“I think it was the most important book I’ve written. It has caused a number of readers to lose their fear of death – the finest tribute any writer could receive.” – author Richard Matheson
This film has been adored more by educated non-movie people than it has been with critics. What Dreams May Come (1998) is a visually astonishing creation of Earth, Heaven and Hell by overlooked filmmaker Vincent Ward (“Map of the Human Heart”). By creating a paint-bucket heaven that smudges, smears, and puddles, the film won the Oscar for Best Visual Effects. Equally amazing are its trenches of hell, like two of Ingmar Bergman’s 1968 films “Shame” or “Hour of the Wolf” but with… expensive special effects.

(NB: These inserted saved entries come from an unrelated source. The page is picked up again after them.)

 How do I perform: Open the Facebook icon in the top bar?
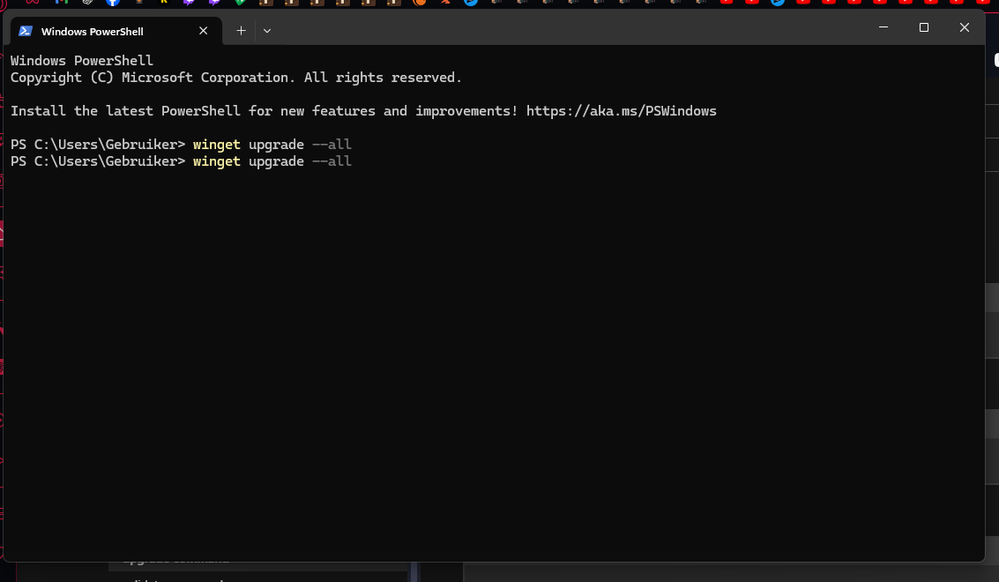tap(114, 4)
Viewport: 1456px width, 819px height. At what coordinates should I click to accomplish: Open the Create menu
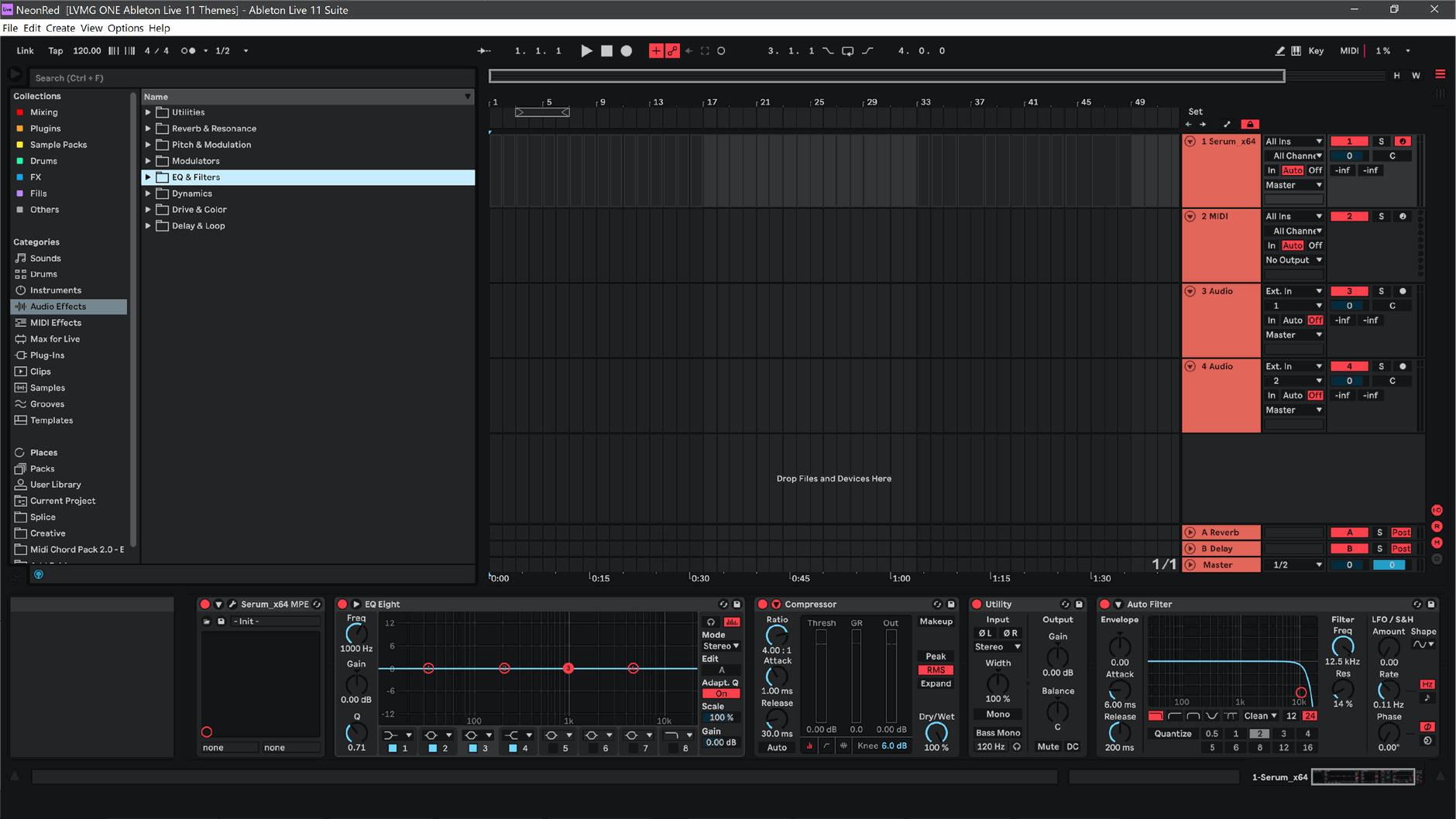(x=60, y=28)
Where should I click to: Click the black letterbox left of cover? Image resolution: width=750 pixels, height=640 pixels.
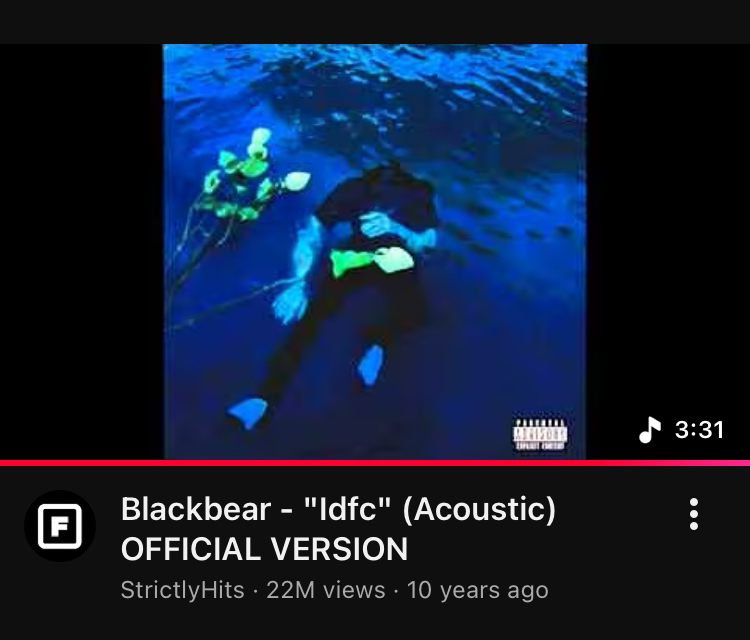(x=81, y=252)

Why did I look back at “Dreams” this week? I did because it is based on the novel by Richard Matheson who passed away this week at the age of 87 years old. He founded a number of sci-fi/fantasy projects that were new, original creations and trendsetters. His most popular work “I Am Legend” was made into three different adaptations, one starring Will Smith. At its time of publication, it was among the first of the zombie stories, popularizing the genre.
“Dreams” is on a deeper level. It covers a lot of ground in just 12-minutes, hitting high and low notes. First-meet, love, marriage, children – then untimely death (later flashbacks retrace their lives). It’s also a film that believes in reincarnation and past lives. After having already lost their two children, Robin Williams, the father Chris Nielsen, dies while being a good Samaritan. The wife Annie (Annabella Sciorra) is so stricken with depression that she cannot bear to go on. Suicides, however, go straight to Hell. Chris, in Heaven, must make his passage to Hell to bring his wife out of eternal damnation. Losing his mind, and succumbing to the pangs of Hell is a risk he will have to take, the angels tell him.
Ward and Matheson are sharing a cinematic vision. I believe they have the idea, or fancy, that in Heaven, people can be whomever they want to be – that it grows out of an individual’s imagination. “Hell is for who don’t know they’re dead,” observes Albert (Cuba Gooding Jr.). The Tracker (Max von Sydow), the scribe who can direct Chris in his journey, tells Chris that he will likely not make it.
Of course, it is an inspirational fable about bravery and true love. A man loves a wife, and refuses to give up on her — risking his soul to eternal damnation to save hers before she is lost in an eternal void. There’s something a little dopey about his refusal to give up, but “Dreams” has been made with great passion and sincerity. The novel is known for its scientific approach while the movie is cinematically vivid and emotional. The dialogue is occasionally sappy, albeit life-embracing. To counteract that, there is homage to Faust, and most particularly to Dante’s Inferno: “For in that sleep what dreams may come… When we have shuffled off this mortal coil… Must give us pause.”
Why didn’t critics at large embrace this film? Perhaps because most critics feel sappiness doesn’t belong in the movies, nor anywhere in real life. To me, that’s anti-spiritual and close-mindedness.
113 Minutes. Rated PG-13.
SPIRITUAL DRAMA / INSPIRATIONAL / WEEKEND TRANCE-OUT
Film Cousins: “Somewhere in Time” (1980); “Made in Heaven” (1987); “Map of the Human Heart” (1993, New Zealand); “After Life” (1998, Japan).